- _Dataset content_:
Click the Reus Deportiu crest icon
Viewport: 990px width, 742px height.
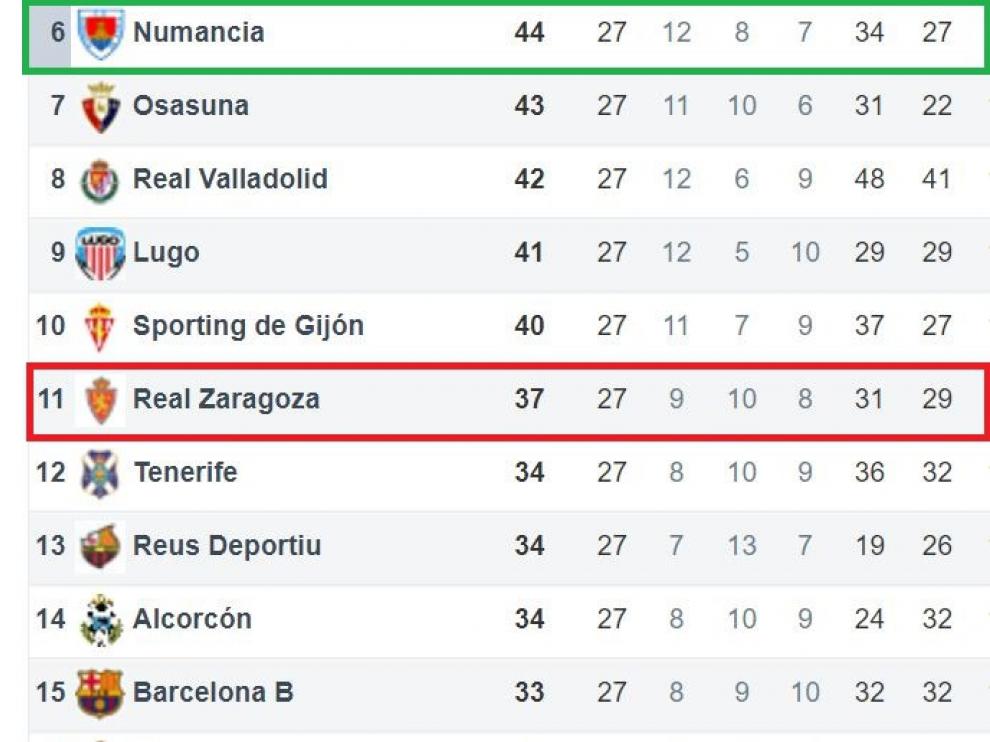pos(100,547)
---
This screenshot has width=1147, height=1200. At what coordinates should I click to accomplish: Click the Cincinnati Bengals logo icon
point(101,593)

- _Your instructions_: Copy word for word every line from the one containing "Click the Reus Deportiu crest icon" through the one containing "pos(100,547)", including both. Leave the pictures out of your copy.

- _Worked answer_:
Click the Reus Deportiu crest icon
Viewport: 990px width, 742px height.
pos(100,547)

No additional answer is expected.